One of the most pervasive stereotypes about disabled people is the idea that we’re uninterested in, or unfit to be in, sexual relationships. This stereotype affects both disabled men and women, but because women’s social standing is so often tied to our potential roles as wives and mothers, disabled women frequently experience a particular brand of ableism.
Disabled women face a heightened risk of sexual abuse and assault. In addition to this, we often encounter more subtle, unintentional actions-particularly from nondisabled men-that serve to infantilize, desexualize or violate us. Like other “microaggressions,” people who do these things may not even realize that they are doing any harm.
Recently a Facebook friend of mine asked her disabled, female-identified friends to describe these kinds of experiences we have had with nondisabled men-particularly unintended violations that may come under the guise of helpfulness. The below list is a combination of the responses on this Facebook thread, my own encounters, and those of my close female-identified disabled friends. I share it with the hope of making readers aware of the kinds of things that can happen and how they can be prevented. A caveat: Many of these microaggressions are also committed by women; however, the gender dynamic between a male and female (particularly when the nondisabled male holds power, such as the case of a male taxi driver and a disabled female passenger) makes the below actions especially problematic.

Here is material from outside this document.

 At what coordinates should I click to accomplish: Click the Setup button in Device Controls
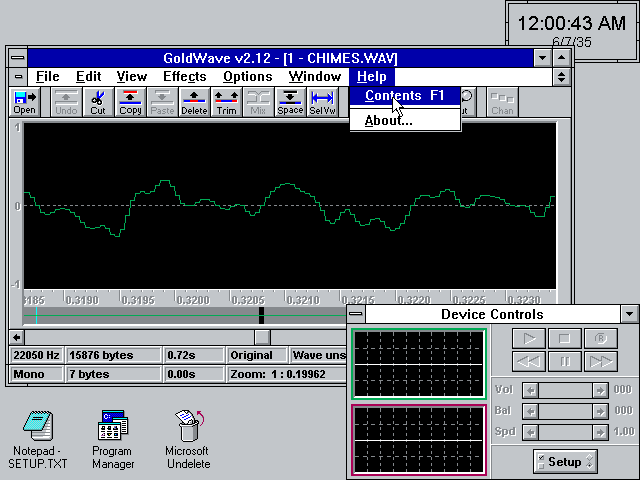pos(565,462)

- Women described being “guided” or lifted by unfamiliar men, in the name of helping, but in invasive ways (e.g., with hands under the arms, on the shoulders or on the hips) without permission. Or, during casual conversation, having a male acquaintance rub or pat their arm or leg.

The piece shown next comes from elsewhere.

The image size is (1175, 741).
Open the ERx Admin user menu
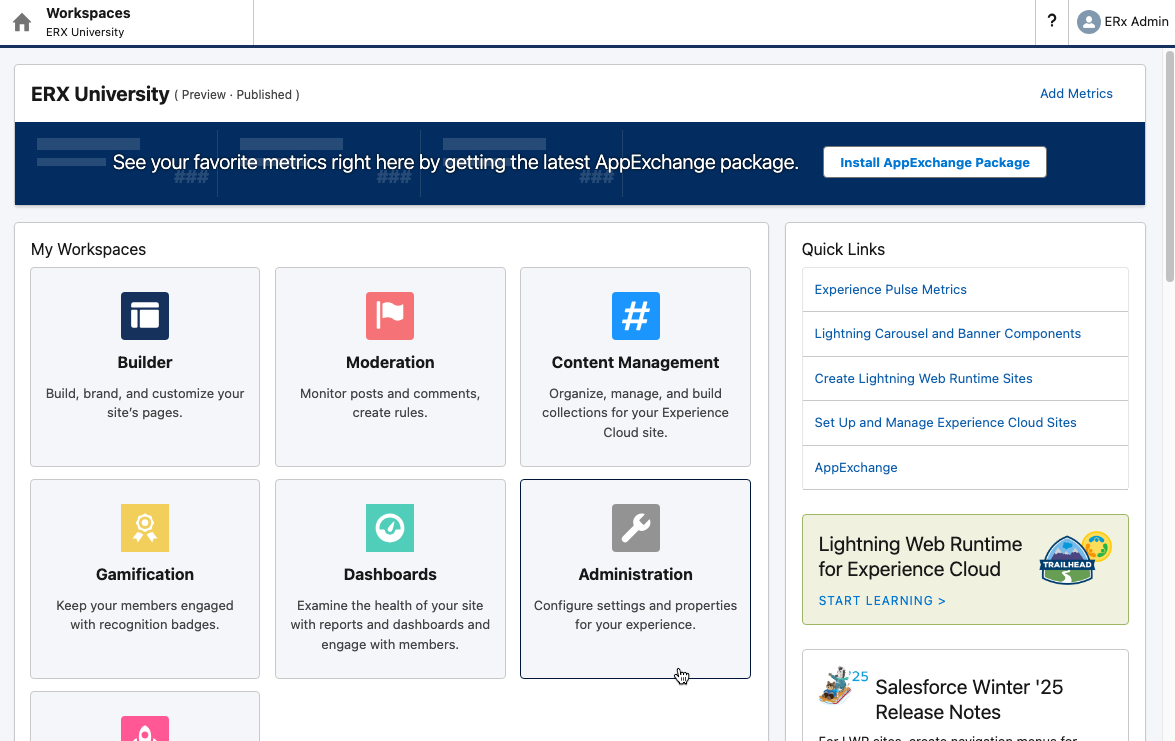tap(1122, 22)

- On a related point: having male taxi or Uber/Lyft drivers buckle them into a seatbelt, without permission and even when they were physically capable of buckling themselves in.
- Having a man place a woman’s hands on their body or on an object, particularly if the woman is blind, as a way of “showing” something (again, without permission) or having a man push a blind woman to touch his face (either as an attempt at a pickup line, or under the myth that blind people like to explore faces by touch).
- Verbal blends of ableism and sexism: Men on the street shouting comments such as “You’re too pretty to be disabled” or “You’re skinny for a blind person.”
- Some women with service animals said that strangers (on the subway, for example) would casually reach between their knees to pet their service animal. Or, a stranger might reach down between a woman’s legs to “help” her retrieve a dropped item. (Again, both men and women perpetrate these actions, but it is more threatening when done by a man).
- Invasive questions: Several women described having male Uber/Lyft drivers, for example, ask if they lived alone, which is especially invasive if the driver is taking them home. Others said they were asked by strangers if they have romantic partners, how they have sex, how they put their clothes on, or “who takes care of” them.
- Shocked reactions when women reveal that they are dating someone, engaged, married, pregnant, parenting or interested in parenting.
- Being obviously ignored as a potential dating partner. I had the experience a few times in high school and college, when a guy would be very friendly toward me, seeking me out for conversations, asking for my phone number, even inviting me out on what I thought might be a “date” and I would later find out that the guy either had a girlfriend the whole time, or simply showed no romantic interest. Another time, at a middle school dance, a very attractive, popular boy begged me to have the last dance with him, then never spoke to me again (making me wonder if it was a bet).
- Being called infantilizing pet names like honey, sweetie, or baby, and spoken to in an infantilizing tone of voice.
- A blind lesbian acquaintance of mine said that someone once told her that if she could just see what men looked like, she would be straight.
- A disabled person who is gender-nonbinary was asked if they knew the difference between men and women.
- A man following a disabled woman, or asking where she is going, under the guise of being helpful.
- And many variations on the above, some well-intended, others not so much.
What steps can nondisabled men, and women, take to reduce these microaggressions?
The answer is actually quite simple:
- Start by understanding that disabled people, including those of us with cognitive disabilities, experience all sexual orientations and gender identities; have sexual boundaries; and many of us desire, and participate in, intimate relationships.
- Before performing a particular action toward a stranger with a disability, ask yourself, “Would it be socially acceptable to say/do this to a nondisabled stranger in my culture?” If the answer is no, don’t do it.
- If you ever have any doubt as to whether a disabled person desires hands-on support with a task, ask first. For example: “Do you need any help with your seatbelt?” is a thousand times better than wordlessly coming up and buckling the seatbelt. By asking first and respecting the answer, you can never go wrong.